Figure 6. Overexpression of full-length rNf1, but not Y1587Δ mutant, rescues the dendritic spine phenotype of Nf1^+/– neurons in culture.

Mouse cultured cortical neurons were transfected at DIV7 (A) or DIV12 (D) and harvested for staining using neurofibromin and GFP antibodies at DIV10 (A) or DIV18 (D). For WT neurons, GFP-actin and vector control were transfected. For Nf1^+/– neurons, GFP-actin was cotransfected with full-length rNf1, full-length Y1587Δ mutant, or vector control, as indicated. B and C, and E and F are quantitative analyses of A and D, respectively. Values in B and E represent the mean plus SEM. The numbers of analyzed dendrites for each group were: (B and C) WT, 79; Nf1^+/– control, 106; Nf1^+/– rNf1, 37; Nf1^+/– Y1587Δ, 59; (E and F) WT, 94; Nf1^+/– control, 110; Nf1^+/– rNf1, 49; Nf1^+/– Y1587Δ, 44. Scale bars: 10 μm in the whole images; 2 μm in the enlarged images (A); 2 μm (D).
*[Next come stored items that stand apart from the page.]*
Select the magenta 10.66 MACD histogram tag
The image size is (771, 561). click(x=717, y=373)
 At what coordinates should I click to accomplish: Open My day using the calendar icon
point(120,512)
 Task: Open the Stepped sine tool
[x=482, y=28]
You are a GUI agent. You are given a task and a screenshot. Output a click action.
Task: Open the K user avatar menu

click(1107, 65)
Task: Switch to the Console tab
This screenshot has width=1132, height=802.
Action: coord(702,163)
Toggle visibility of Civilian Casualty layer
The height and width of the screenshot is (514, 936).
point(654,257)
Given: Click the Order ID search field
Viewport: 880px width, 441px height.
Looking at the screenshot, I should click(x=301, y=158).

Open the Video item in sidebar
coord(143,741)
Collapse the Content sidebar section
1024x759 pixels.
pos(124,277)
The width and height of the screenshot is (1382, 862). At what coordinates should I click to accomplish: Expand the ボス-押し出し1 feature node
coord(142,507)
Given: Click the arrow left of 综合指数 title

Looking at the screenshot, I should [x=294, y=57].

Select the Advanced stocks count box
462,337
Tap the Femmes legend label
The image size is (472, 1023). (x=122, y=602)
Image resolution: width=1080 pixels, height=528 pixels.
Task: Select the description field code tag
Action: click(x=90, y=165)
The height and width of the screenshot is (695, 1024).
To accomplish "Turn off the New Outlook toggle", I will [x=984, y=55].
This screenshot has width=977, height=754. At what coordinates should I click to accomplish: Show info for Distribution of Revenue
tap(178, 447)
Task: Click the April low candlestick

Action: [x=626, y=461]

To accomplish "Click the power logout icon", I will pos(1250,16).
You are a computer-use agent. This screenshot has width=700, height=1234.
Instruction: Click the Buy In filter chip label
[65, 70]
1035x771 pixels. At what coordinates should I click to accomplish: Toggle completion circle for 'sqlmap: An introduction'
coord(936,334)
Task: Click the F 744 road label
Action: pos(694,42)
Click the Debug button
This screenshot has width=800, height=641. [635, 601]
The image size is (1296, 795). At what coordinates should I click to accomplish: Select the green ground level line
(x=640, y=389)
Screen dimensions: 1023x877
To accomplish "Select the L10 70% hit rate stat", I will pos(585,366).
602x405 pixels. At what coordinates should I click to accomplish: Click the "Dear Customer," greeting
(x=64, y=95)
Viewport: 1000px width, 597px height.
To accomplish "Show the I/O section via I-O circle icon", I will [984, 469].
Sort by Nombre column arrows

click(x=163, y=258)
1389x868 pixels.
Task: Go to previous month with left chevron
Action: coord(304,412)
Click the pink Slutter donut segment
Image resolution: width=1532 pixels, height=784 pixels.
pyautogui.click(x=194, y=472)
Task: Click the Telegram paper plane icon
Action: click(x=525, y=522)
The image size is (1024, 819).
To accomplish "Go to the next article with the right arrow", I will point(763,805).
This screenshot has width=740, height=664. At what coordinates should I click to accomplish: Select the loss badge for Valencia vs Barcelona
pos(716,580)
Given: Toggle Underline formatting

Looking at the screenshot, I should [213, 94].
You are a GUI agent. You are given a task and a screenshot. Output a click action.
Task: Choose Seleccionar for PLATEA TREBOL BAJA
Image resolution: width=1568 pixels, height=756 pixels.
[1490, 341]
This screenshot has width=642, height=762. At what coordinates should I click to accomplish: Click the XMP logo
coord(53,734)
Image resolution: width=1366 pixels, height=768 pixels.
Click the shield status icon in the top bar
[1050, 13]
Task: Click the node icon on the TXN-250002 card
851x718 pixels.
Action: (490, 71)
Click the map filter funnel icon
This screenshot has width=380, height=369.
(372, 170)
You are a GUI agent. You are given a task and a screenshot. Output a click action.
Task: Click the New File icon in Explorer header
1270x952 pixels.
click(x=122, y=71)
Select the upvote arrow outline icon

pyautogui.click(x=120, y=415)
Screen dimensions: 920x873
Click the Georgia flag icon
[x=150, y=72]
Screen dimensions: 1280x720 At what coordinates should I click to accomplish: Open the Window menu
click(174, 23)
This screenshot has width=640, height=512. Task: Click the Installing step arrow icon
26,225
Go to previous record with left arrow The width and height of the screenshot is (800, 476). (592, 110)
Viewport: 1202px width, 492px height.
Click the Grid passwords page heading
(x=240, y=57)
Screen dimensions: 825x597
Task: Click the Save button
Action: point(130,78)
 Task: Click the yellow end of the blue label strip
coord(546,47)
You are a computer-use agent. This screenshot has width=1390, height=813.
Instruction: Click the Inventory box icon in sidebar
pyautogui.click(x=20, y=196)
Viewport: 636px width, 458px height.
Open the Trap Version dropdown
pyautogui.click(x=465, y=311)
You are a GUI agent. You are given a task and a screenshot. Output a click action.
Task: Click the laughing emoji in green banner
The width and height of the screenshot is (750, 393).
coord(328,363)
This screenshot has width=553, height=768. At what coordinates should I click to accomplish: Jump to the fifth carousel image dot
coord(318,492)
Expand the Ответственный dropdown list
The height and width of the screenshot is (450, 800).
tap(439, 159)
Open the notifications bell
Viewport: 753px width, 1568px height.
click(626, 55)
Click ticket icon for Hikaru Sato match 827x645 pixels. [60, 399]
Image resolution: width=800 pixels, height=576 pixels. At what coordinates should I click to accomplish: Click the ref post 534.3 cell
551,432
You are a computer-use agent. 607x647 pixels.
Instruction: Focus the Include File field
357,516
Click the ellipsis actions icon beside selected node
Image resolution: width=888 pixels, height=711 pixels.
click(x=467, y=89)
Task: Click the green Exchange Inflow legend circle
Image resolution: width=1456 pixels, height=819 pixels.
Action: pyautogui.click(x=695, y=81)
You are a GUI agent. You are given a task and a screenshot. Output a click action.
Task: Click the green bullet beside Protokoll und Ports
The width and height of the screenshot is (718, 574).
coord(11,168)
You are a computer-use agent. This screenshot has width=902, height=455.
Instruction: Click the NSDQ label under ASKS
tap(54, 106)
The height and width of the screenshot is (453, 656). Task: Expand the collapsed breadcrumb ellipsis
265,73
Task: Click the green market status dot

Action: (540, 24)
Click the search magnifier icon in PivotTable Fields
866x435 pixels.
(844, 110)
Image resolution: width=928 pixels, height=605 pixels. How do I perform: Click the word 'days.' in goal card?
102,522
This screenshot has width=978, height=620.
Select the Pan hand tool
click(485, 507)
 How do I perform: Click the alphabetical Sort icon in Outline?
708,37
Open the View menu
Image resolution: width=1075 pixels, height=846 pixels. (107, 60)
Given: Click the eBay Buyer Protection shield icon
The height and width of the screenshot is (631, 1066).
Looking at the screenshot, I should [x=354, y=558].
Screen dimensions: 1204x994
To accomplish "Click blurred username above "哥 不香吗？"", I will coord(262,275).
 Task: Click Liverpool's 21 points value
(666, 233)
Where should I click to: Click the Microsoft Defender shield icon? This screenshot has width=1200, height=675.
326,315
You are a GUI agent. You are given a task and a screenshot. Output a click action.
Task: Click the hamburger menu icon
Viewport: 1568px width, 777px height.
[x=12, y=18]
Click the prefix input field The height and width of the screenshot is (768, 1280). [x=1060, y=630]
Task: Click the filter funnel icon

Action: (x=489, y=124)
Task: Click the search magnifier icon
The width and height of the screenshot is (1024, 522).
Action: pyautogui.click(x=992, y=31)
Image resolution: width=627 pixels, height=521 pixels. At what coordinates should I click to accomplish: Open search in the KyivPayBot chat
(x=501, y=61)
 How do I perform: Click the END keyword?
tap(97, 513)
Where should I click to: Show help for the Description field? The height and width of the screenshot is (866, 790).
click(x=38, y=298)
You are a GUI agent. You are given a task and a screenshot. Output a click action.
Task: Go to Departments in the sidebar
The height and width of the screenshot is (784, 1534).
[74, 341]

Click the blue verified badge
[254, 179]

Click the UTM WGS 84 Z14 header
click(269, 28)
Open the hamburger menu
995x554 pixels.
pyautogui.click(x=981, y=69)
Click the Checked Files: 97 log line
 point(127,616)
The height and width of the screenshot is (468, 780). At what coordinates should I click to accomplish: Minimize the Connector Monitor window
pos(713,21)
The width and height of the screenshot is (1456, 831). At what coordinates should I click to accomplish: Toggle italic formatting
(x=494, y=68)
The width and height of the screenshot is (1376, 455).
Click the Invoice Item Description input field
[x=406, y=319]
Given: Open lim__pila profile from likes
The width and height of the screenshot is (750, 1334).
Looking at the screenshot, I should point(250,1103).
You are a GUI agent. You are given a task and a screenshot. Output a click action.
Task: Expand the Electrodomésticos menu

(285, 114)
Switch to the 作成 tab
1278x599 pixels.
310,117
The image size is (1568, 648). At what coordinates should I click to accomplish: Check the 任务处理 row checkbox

In C, P < 0.01, Nf1^+/– rNf1 versus Nf1^+/– control; P < 0.001, Nf1^+/– control versus WT and Nf1^+/– rNf1 versus Nf1^+/– Y1587Δ. In F, P < 0.001, Nf1^+/– control versus WT and versus Nf1^+/– rNf1, and Nf1^+/– Y1587Δ versus Nf1^+/– rNf1. **P < 0.01, ***P < 0.001.